Problem details: Copy, from the entries below, each line in which the string "agent" appears.

Supplied records:
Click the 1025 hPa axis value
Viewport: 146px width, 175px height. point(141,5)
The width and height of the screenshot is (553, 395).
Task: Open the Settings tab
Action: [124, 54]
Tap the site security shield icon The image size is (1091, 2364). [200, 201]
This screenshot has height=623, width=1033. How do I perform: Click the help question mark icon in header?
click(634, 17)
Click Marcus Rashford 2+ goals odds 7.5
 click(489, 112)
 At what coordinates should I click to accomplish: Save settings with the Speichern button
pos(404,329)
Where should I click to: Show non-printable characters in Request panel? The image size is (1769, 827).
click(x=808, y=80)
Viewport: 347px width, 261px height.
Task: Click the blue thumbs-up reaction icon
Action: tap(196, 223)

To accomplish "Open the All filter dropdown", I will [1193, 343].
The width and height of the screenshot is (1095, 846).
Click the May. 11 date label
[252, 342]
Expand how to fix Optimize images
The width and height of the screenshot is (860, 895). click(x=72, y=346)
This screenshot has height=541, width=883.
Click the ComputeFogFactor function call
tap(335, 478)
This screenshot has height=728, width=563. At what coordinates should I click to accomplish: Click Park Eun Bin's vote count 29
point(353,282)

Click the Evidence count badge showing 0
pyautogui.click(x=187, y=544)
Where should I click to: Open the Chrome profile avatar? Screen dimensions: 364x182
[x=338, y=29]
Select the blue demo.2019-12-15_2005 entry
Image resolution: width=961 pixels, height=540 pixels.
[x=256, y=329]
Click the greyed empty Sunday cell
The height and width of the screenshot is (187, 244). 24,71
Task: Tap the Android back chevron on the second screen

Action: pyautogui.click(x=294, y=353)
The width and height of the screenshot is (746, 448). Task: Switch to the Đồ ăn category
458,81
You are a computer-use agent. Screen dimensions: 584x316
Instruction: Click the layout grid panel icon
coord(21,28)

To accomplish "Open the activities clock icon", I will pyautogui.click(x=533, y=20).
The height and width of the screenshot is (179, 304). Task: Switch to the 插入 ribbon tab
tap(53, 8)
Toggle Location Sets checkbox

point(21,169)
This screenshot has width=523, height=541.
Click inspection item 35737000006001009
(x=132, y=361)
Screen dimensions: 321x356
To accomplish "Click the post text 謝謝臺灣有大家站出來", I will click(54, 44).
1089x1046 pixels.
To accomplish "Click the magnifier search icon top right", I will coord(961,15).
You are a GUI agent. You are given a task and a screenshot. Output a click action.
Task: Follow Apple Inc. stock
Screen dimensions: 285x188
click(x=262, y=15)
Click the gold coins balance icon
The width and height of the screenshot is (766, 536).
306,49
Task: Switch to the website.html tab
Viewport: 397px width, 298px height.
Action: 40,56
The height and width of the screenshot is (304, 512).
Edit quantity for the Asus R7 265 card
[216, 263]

Your response:
You are a computer-use agent. Screen dimensions: 584x316
You are a GUI agent. You are given a task and a screenshot. Output a click action.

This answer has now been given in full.